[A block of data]
════════════════════

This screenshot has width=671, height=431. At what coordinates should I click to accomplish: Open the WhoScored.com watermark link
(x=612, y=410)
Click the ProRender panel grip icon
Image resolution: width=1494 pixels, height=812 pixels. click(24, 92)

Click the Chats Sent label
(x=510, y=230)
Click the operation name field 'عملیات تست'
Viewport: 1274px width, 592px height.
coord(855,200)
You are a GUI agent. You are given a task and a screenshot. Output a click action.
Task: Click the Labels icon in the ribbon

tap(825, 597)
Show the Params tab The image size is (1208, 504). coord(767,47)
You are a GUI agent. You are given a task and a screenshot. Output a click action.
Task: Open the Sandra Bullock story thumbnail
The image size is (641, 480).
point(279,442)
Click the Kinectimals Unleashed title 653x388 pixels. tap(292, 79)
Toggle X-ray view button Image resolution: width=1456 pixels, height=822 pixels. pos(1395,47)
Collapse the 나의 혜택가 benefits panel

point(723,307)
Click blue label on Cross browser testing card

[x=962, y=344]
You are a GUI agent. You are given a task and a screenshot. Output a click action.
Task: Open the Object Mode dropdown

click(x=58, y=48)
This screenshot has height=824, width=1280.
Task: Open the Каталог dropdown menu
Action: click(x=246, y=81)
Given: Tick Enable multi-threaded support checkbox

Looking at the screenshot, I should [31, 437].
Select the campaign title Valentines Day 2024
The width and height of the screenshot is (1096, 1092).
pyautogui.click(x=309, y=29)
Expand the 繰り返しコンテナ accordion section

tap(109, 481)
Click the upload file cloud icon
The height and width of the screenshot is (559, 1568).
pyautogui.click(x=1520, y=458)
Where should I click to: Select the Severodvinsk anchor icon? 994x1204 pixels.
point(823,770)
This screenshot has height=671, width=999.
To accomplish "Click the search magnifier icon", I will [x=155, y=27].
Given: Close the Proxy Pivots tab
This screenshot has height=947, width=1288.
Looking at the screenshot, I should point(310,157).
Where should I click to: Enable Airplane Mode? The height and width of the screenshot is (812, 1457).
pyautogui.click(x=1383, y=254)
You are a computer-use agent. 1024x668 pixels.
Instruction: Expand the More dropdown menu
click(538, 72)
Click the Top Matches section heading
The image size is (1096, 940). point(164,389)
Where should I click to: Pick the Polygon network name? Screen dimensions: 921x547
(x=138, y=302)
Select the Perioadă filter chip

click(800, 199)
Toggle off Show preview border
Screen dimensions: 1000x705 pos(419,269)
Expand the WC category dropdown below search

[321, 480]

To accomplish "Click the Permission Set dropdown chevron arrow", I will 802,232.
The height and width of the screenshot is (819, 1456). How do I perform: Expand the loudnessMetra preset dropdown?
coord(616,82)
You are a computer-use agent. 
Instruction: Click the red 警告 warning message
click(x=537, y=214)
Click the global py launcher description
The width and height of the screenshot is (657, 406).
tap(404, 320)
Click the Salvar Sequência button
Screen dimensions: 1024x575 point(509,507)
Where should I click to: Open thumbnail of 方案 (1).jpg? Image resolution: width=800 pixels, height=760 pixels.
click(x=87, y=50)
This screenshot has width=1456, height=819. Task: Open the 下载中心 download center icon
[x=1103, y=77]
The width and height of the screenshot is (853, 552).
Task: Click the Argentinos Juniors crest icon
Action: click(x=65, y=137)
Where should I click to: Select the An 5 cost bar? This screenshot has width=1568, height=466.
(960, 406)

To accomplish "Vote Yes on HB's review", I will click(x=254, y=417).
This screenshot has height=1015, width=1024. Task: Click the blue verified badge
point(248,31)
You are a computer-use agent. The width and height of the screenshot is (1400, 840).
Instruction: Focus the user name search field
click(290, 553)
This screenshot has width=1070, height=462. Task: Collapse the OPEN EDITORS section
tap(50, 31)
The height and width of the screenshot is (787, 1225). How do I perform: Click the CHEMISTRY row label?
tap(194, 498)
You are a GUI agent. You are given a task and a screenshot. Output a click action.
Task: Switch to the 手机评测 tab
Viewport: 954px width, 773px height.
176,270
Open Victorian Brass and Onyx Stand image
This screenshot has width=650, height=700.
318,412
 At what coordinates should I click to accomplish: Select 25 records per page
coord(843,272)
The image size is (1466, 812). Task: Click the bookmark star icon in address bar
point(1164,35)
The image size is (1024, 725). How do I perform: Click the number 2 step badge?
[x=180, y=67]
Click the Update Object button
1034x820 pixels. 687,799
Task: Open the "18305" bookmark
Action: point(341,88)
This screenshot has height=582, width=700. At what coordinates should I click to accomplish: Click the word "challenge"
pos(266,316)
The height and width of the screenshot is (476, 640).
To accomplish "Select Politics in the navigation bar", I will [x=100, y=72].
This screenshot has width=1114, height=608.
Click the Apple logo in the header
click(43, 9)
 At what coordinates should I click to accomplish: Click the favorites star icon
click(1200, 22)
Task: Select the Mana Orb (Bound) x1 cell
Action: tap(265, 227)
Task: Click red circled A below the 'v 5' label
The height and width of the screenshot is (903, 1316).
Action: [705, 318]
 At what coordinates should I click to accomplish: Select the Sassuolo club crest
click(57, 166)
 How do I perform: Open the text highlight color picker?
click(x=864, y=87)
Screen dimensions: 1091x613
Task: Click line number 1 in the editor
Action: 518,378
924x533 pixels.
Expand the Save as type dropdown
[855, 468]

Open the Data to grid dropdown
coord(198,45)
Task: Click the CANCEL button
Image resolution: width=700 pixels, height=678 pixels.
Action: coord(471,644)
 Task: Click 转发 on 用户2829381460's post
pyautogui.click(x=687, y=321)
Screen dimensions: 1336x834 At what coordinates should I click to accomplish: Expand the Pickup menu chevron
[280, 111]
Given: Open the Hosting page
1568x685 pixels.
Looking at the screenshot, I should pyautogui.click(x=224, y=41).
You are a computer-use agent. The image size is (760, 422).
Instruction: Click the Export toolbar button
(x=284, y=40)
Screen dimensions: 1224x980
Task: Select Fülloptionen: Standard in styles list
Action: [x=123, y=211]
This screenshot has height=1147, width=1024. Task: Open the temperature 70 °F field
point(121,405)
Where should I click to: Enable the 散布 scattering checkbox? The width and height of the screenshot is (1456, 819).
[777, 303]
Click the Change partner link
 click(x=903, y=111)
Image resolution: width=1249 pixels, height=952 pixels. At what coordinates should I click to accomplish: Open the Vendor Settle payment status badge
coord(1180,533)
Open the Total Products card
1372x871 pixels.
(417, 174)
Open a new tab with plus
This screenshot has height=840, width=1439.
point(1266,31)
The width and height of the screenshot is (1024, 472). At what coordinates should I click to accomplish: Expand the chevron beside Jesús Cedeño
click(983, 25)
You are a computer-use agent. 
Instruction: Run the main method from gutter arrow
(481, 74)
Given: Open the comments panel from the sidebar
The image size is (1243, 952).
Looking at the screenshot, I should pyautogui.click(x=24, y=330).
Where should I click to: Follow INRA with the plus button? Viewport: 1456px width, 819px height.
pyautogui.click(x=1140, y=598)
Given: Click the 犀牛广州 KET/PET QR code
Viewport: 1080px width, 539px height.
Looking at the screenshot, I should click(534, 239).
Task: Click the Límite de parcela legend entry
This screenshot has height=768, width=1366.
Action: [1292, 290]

════════════════════

PROBLEM STATEMENT:
Rewrite every entry above, changing "GUI agent" to "screen agent" wherever it appears and leaving everything else as it is.

FULL ANSWER:
This screenshot has width=671, height=431. At what coordinates should I click to accomplish: Open the WhoScored.com watermark link
(x=612, y=410)
Click the ProRender panel grip icon
Image resolution: width=1494 pixels, height=812 pixels. click(24, 92)

Click the Chats Sent label
(x=510, y=230)
Click the operation name field 'عملیات تست'
Viewport: 1274px width, 592px height.
coord(855,200)
You are a screen agent. You are given a task and a screenshot. Output a click action.
Task: Click the Labels icon in the ribbon

tap(825, 597)
Show the Params tab The image size is (1208, 504). coord(767,47)
You are a screen agent. You are given a task and a screenshot. Output a click action.
Task: Open the Sandra Bullock story thumbnail
The image size is (641, 480).
point(279,442)
Click the Kinectimals Unleashed title 653x388 pixels. tap(292, 79)
Toggle X-ray view button Image resolution: width=1456 pixels, height=822 pixels. pos(1395,47)
Collapse the 나의 혜택가 benefits panel

point(723,307)
Click blue label on Cross browser testing card

[x=962, y=344]
You are a screen agent. You are given a task and a screenshot. Output a click action.
Task: Open the Object Mode dropdown

click(x=58, y=48)
This screenshot has height=824, width=1280.
Task: Open the Каталог dropdown menu
Action: click(x=246, y=81)
Given: Tick Enable multi-threaded support checkbox

Looking at the screenshot, I should [31, 437].
Select the campaign title Valentines Day 2024
The width and height of the screenshot is (1096, 1092).
pyautogui.click(x=309, y=29)
Expand the 繰り返しコンテナ accordion section

tap(109, 481)
Click the upload file cloud icon
The height and width of the screenshot is (559, 1568).
pyautogui.click(x=1520, y=458)
Where should I click to: Select the Severodvinsk anchor icon? 994x1204 pixels.
point(823,770)
This screenshot has height=671, width=999.
To accomplish "Click the search magnifier icon", I will [x=155, y=27].
Given: Close the Proxy Pivots tab
This screenshot has height=947, width=1288.
Looking at the screenshot, I should point(310,157).
Where should I click to: Enable Airplane Mode? The height and width of the screenshot is (812, 1457).
pyautogui.click(x=1383, y=254)
You are a computer-use agent. 1024x668 pixels.
Instruction: Expand the More dropdown menu
click(538, 72)
Click the Top Matches section heading
The image size is (1096, 940). point(164,389)
Where should I click to: Pick the Polygon network name? Screen dimensions: 921x547
(x=138, y=302)
Select the Perioadă filter chip

click(800, 199)
Toggle off Show preview border
Screen dimensions: 1000x705 pos(419,269)
Expand the WC category dropdown below search

[321, 480]

To accomplish "Click the Permission Set dropdown chevron arrow", I will 802,232.
The height and width of the screenshot is (819, 1456). How do I perform: Expand the loudnessMetra preset dropdown?
coord(616,82)
You are a computer-use agent. 
Instruction: Click the red 警告 warning message
click(x=537, y=214)
Click the global py launcher description
The width and height of the screenshot is (657, 406).
tap(404, 320)
Click the Salvar Sequência button
Screen dimensions: 1024x575 point(509,507)
Where should I click to: Open thumbnail of 方案 (1).jpg? Image resolution: width=800 pixels, height=760 pixels.
click(x=87, y=50)
This screenshot has width=1456, height=819. Task: Open the 下载中心 download center icon
[x=1103, y=77]
The width and height of the screenshot is (853, 552).
Task: Click the Argentinos Juniors crest icon
Action: click(x=65, y=137)
Where should I click to: Select the An 5 cost bar? This screenshot has width=1568, height=466.
(960, 406)

To accomplish "Vote Yes on HB's review", I will click(x=254, y=417).
This screenshot has height=1015, width=1024. Task: Click the blue verified badge
point(248,31)
You are a computer-use agent. The width and height of the screenshot is (1400, 840).
Instruction: Focus the user name search field
click(290, 553)
This screenshot has width=1070, height=462. Task: Collapse the OPEN EDITORS section
tap(50, 31)
The height and width of the screenshot is (787, 1225). How do I perform: Click the CHEMISTRY row label?
tap(194, 498)
You are a screen agent. You are given a task and a screenshot. Output a click action.
Task: Switch to the 手机评测 tab
Viewport: 954px width, 773px height.
176,270
Open Victorian Brass and Onyx Stand image
This screenshot has width=650, height=700.
318,412
 At what coordinates should I click to accomplish: Select 25 records per page
coord(843,272)
The image size is (1466, 812). Task: Click the bookmark star icon in address bar
point(1164,35)
The image size is (1024, 725). How do I perform: Click the number 2 step badge?
[x=180, y=67]
Click the Update Object button
1034x820 pixels. 687,799
Task: Open the "18305" bookmark
Action: point(341,88)
This screenshot has height=582, width=700. At what coordinates should I click to accomplish: Click the word "challenge"
pos(266,316)
The height and width of the screenshot is (476, 640).
To accomplish "Select Politics in the navigation bar", I will [x=100, y=72].
This screenshot has width=1114, height=608.
Click the Apple logo in the header
click(43, 9)
 At what coordinates should I click to accomplish: Click the favorites star icon
click(1200, 22)
Task: Select the Mana Orb (Bound) x1 cell
Action: tap(265, 227)
Task: Click red circled A below the 'v 5' label
The height and width of the screenshot is (903, 1316).
Action: [705, 318]
 At what coordinates should I click to accomplish: Select the Sassuolo club crest
click(57, 166)
 How do I perform: Open the text highlight color picker?
click(x=864, y=87)
Screen dimensions: 1091x613
Task: Click line number 1 in the editor
Action: 518,378
924x533 pixels.
Expand the Save as type dropdown
[855, 468]

Open the Data to grid dropdown
coord(198,45)
Task: Click the CANCEL button
Image resolution: width=700 pixels, height=678 pixels.
Action: coord(471,644)
 Task: Click 转发 on 用户2829381460's post
pyautogui.click(x=687, y=321)
Screen dimensions: 1336x834 At what coordinates should I click to accomplish: Expand the Pickup menu chevron
[280, 111]
Given: Open the Hosting page
1568x685 pixels.
Looking at the screenshot, I should pyautogui.click(x=224, y=41).
You are a computer-use agent. The image size is (760, 422).
Instruction: Click the Export toolbar button
(x=284, y=40)
Screen dimensions: 1224x980
Task: Select Fülloptionen: Standard in styles list
Action: [x=123, y=211]
This screenshot has height=1147, width=1024. Task: Open the temperature 70 °F field
point(121,405)
Where should I click to: Enable the 散布 scattering checkbox? The width and height of the screenshot is (1456, 819).
[777, 303]
Click the Change partner link
 click(x=903, y=111)
Image resolution: width=1249 pixels, height=952 pixels. At what coordinates should I click to accomplish: Open the Vendor Settle payment status badge
coord(1180,533)
Open the Total Products card
1372x871 pixels.
(417, 174)
Open a new tab with plus
This screenshot has height=840, width=1439.
point(1266,31)
The width and height of the screenshot is (1024, 472). At what coordinates should I click to accomplish: Expand the chevron beside Jesús Cedeño
click(983, 25)
You are a computer-use agent. 
Instruction: Run the main method from gutter arrow
(481, 74)
Given: Open the comments panel from the sidebar
The image size is (1243, 952).
Looking at the screenshot, I should pyautogui.click(x=24, y=330).
Where should I click to: Follow INRA with the plus button? Viewport: 1456px width, 819px height.
pyautogui.click(x=1140, y=598)
Given: Click the 犀牛广州 KET/PET QR code
Viewport: 1080px width, 539px height.
Looking at the screenshot, I should click(534, 239).
Task: Click the Límite de parcela legend entry
This screenshot has height=768, width=1366.
Action: [1292, 290]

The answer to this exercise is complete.